Task requirements. Extract every line of the listing below verbatim, preserving each one without alteration.

Excerpted data.

****

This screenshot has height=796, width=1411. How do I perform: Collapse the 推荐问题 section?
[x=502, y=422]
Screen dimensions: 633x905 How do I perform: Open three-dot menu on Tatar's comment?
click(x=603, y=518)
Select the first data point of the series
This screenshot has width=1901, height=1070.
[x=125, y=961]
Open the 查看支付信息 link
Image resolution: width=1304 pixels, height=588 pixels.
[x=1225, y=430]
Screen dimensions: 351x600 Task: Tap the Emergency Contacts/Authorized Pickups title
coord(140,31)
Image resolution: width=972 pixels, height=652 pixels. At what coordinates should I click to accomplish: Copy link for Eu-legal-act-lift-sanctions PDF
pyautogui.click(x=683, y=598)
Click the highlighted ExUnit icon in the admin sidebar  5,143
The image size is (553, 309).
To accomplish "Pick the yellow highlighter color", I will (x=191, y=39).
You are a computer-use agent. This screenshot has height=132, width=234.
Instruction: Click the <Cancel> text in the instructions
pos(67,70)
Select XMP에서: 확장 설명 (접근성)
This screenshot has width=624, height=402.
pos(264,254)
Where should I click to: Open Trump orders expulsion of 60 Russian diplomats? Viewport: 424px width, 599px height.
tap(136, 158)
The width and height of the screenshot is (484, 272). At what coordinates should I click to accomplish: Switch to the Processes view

****

Answer in full.
This screenshot has height=796, width=1411. How do I perform: Collapse the 推荐问题 section?
[x=502, y=422]
Screen dimensions: 633x905 How do I perform: Open three-dot menu on Tatar's comment?
click(x=603, y=518)
Select the first data point of the series
This screenshot has width=1901, height=1070.
[x=125, y=961]
Open the 查看支付信息 link
Image resolution: width=1304 pixels, height=588 pixels.
[x=1225, y=430]
Screen dimensions: 351x600 Task: Tap the Emergency Contacts/Authorized Pickups title
coord(140,31)
Image resolution: width=972 pixels, height=652 pixels. At what coordinates should I click to accomplish: Copy link for Eu-legal-act-lift-sanctions PDF
pyautogui.click(x=683, y=598)
Click the highlighted ExUnit icon in the admin sidebar  5,143
The image size is (553, 309).
To accomplish "Pick the yellow highlighter color", I will (x=191, y=39).
You are a computer-use agent. This screenshot has height=132, width=234.
Instruction: Click the <Cancel> text in the instructions
pos(67,70)
Select XMP에서: 확장 설명 (접근성)
This screenshot has width=624, height=402.
pos(264,254)
Where should I click to: Open Trump orders expulsion of 60 Russian diplomats? Viewport: 424px width, 599px height.
tap(136, 158)
The width and height of the screenshot is (484, 272). At what coordinates should I click to accomplish: Switch to the Processes view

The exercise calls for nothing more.